(Extracted records)
————————
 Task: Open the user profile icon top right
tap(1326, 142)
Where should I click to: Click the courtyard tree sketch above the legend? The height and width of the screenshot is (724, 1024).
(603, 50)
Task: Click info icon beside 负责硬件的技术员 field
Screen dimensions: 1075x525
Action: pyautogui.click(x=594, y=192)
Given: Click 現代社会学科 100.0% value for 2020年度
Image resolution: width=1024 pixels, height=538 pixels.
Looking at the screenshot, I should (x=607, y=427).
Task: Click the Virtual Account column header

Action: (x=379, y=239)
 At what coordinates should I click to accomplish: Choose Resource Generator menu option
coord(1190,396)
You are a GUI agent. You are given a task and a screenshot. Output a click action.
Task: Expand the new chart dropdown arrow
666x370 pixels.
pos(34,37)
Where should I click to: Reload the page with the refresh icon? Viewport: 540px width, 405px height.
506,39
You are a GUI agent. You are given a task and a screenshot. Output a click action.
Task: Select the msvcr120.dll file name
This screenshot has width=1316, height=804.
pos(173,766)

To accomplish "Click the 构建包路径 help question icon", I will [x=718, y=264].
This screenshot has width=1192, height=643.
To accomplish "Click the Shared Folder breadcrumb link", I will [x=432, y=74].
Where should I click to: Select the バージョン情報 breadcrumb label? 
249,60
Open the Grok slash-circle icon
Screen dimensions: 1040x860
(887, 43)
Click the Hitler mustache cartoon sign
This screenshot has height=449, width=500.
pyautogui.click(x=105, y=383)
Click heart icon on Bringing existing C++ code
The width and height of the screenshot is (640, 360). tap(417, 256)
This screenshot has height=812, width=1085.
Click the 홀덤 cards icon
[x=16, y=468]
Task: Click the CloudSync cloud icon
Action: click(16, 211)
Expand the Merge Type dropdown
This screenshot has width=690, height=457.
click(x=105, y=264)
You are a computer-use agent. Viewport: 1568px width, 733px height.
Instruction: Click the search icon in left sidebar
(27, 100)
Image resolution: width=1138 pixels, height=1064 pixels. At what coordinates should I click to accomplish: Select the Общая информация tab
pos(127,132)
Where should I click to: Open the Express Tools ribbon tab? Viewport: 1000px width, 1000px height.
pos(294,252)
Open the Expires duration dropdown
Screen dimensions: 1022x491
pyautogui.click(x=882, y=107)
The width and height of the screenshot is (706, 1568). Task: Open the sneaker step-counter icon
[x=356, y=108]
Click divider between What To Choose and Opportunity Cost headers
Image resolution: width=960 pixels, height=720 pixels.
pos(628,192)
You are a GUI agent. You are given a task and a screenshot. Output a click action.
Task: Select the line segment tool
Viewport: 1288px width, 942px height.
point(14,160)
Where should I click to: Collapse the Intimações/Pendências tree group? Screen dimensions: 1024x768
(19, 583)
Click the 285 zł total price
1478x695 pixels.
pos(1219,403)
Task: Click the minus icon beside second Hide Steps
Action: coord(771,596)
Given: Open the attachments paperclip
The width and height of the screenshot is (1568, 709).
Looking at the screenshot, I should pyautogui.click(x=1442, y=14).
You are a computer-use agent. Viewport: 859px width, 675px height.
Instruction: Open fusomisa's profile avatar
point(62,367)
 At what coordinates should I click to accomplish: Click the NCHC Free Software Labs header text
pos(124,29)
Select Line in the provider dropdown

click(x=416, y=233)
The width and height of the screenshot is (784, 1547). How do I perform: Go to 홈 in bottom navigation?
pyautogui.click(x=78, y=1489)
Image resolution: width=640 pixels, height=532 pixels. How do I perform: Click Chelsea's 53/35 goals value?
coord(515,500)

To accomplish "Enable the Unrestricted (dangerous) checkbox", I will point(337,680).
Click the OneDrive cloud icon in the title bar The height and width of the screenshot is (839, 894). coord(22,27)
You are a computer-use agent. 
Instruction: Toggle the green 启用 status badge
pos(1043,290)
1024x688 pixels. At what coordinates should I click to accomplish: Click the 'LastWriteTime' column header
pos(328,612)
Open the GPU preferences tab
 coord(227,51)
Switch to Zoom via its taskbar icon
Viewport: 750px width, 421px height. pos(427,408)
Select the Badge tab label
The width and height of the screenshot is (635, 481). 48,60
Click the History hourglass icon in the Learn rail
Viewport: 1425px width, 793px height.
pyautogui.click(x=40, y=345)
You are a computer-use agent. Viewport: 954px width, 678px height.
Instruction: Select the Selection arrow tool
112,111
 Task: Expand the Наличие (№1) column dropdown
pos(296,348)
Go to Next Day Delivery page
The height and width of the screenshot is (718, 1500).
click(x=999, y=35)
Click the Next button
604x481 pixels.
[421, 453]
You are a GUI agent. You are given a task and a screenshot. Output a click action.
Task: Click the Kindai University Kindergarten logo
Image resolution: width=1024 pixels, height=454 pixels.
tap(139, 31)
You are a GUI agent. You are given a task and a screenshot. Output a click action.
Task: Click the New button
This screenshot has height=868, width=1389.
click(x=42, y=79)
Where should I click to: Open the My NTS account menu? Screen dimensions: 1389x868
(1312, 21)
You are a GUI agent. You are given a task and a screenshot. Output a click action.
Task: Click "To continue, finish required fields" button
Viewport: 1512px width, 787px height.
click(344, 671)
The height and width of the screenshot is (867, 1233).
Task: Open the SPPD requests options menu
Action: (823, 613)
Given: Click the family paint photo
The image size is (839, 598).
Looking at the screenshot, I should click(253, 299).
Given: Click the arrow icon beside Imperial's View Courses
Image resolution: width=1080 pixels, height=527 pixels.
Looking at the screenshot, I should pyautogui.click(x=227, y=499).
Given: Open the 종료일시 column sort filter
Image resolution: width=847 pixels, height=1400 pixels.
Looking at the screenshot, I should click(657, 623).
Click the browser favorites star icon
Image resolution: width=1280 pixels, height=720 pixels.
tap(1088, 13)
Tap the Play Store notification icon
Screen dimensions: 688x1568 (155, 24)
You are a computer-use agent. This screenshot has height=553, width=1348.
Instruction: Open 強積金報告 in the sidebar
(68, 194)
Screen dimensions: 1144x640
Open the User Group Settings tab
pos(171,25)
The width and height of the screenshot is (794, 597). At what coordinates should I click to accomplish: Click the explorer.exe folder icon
————————
**Task objective**
The answer should reproduce all of the data without any alteration.

**Your solution**
 Task: Open the user profile icon top right
tap(1326, 142)
Where should I click to: Click the courtyard tree sketch above the legend? The height and width of the screenshot is (724, 1024).
(603, 50)
Task: Click info icon beside 负责硬件的技术员 field
Screen dimensions: 1075x525
Action: pyautogui.click(x=594, y=192)
Given: Click 現代社会学科 100.0% value for 2020年度
Image resolution: width=1024 pixels, height=538 pixels.
Looking at the screenshot, I should (x=607, y=427).
Task: Click the Virtual Account column header

Action: (x=379, y=239)
 At what coordinates should I click to accomplish: Choose Resource Generator menu option
coord(1190,396)
You are a GUI agent. You are given a task and a screenshot. Output a click action.
Task: Expand the new chart dropdown arrow
666x370 pixels.
pos(34,37)
Where should I click to: Reload the page with the refresh icon? Viewport: 540px width, 405px height.
506,39
You are a GUI agent. You are given a task and a screenshot. Output a click action.
Task: Select the msvcr120.dll file name
This screenshot has width=1316, height=804.
pos(173,766)

To accomplish "Click the 构建包路径 help question icon", I will [x=718, y=264].
This screenshot has width=1192, height=643.
To accomplish "Click the Shared Folder breadcrumb link", I will [x=432, y=74].
Where should I click to: Select the バージョン情報 breadcrumb label? 
249,60
Open the Grok slash-circle icon
Screen dimensions: 1040x860
(887, 43)
Click the Hitler mustache cartoon sign
This screenshot has height=449, width=500.
pyautogui.click(x=105, y=383)
Click heart icon on Bringing existing C++ code
The width and height of the screenshot is (640, 360). tap(417, 256)
This screenshot has height=812, width=1085.
Click the 홀덤 cards icon
[x=16, y=468]
Task: Click the CloudSync cloud icon
Action: click(16, 211)
Expand the Merge Type dropdown
This screenshot has width=690, height=457.
click(x=105, y=264)
You are a computer-use agent. Viewport: 1568px width, 733px height.
Instruction: Click the search icon in left sidebar
(27, 100)
Image resolution: width=1138 pixels, height=1064 pixels. At what coordinates should I click to accomplish: Select the Общая информация tab
pos(127,132)
Where should I click to: Open the Express Tools ribbon tab? Viewport: 1000px width, 1000px height.
pos(294,252)
Open the Expires duration dropdown
Screen dimensions: 1022x491
pyautogui.click(x=882, y=107)
The width and height of the screenshot is (706, 1568). Task: Open the sneaker step-counter icon
[x=356, y=108]
Click divider between What To Choose and Opportunity Cost headers
Image resolution: width=960 pixels, height=720 pixels.
pos(628,192)
You are a GUI agent. You are given a task and a screenshot. Output a click action.
Task: Select the line segment tool
Viewport: 1288px width, 942px height.
point(14,160)
Where should I click to: Collapse the Intimações/Pendências tree group? Screen dimensions: 1024x768
(19, 583)
Click the 285 zł total price
1478x695 pixels.
pos(1219,403)
Task: Click the minus icon beside second Hide Steps
Action: coord(771,596)
Given: Open the attachments paperclip
The width and height of the screenshot is (1568, 709).
Looking at the screenshot, I should pyautogui.click(x=1442, y=14).
You are a computer-use agent. Viewport: 859px width, 675px height.
Instruction: Open fusomisa's profile avatar
point(62,367)
 At what coordinates should I click to accomplish: Click the NCHC Free Software Labs header text
pos(124,29)
Select Line in the provider dropdown

click(x=416, y=233)
The width and height of the screenshot is (784, 1547). How do I perform: Go to 홈 in bottom navigation?
pyautogui.click(x=78, y=1489)
Image resolution: width=640 pixels, height=532 pixels. How do I perform: Click Chelsea's 53/35 goals value?
coord(515,500)

To accomplish "Enable the Unrestricted (dangerous) checkbox", I will point(337,680).
Click the OneDrive cloud icon in the title bar The height and width of the screenshot is (839, 894). coord(22,27)
You are a computer-use agent. 
Instruction: Toggle the green 启用 status badge
pos(1043,290)
1024x688 pixels. At what coordinates should I click to accomplish: Click the 'LastWriteTime' column header
pos(328,612)
Open the GPU preferences tab
 coord(227,51)
Switch to Zoom via its taskbar icon
Viewport: 750px width, 421px height. pos(427,408)
Select the Badge tab label
The width and height of the screenshot is (635, 481). 48,60
Click the History hourglass icon in the Learn rail
Viewport: 1425px width, 793px height.
pyautogui.click(x=40, y=345)
You are a computer-use agent. Viewport: 954px width, 678px height.
Instruction: Select the Selection arrow tool
112,111
 Task: Expand the Наличие (№1) column dropdown
pos(296,348)
Go to Next Day Delivery page
The height and width of the screenshot is (718, 1500).
click(x=999, y=35)
Click the Next button
604x481 pixels.
[421, 453]
You are a GUI agent. You are given a task and a screenshot. Output a click action.
Task: Click the Kindai University Kindergarten logo
Image resolution: width=1024 pixels, height=454 pixels.
tap(139, 31)
You are a GUI agent. You are given a task and a screenshot. Output a click action.
Task: Click the New button
This screenshot has height=868, width=1389.
click(x=42, y=79)
Where should I click to: Open the My NTS account menu? Screen dimensions: 1389x868
(1312, 21)
You are a GUI agent. You are given a task and a screenshot. Output a click action.
Task: Click "To continue, finish required fields" button
Viewport: 1512px width, 787px height.
click(344, 671)
The height and width of the screenshot is (867, 1233).
Task: Open the SPPD requests options menu
Action: (823, 613)
Given: Click the family paint photo
The image size is (839, 598).
Looking at the screenshot, I should click(253, 299).
Given: Click the arrow icon beside Imperial's View Courses
Image resolution: width=1080 pixels, height=527 pixels.
Looking at the screenshot, I should pyautogui.click(x=227, y=499).
Given: Open the 종료일시 column sort filter
Image resolution: width=847 pixels, height=1400 pixels.
Looking at the screenshot, I should click(657, 623).
Click the browser favorites star icon
Image resolution: width=1280 pixels, height=720 pixels.
tap(1088, 13)
Tap the Play Store notification icon
Screen dimensions: 688x1568 (155, 24)
You are a computer-use agent. This screenshot has height=553, width=1348.
Instruction: Open 強積金報告 in the sidebar
(68, 194)
Screen dimensions: 1144x640
Open the User Group Settings tab
pos(171,25)
The width and height of the screenshot is (794, 597). At what coordinates should I click to accomplish: Click the explorer.exe folder icon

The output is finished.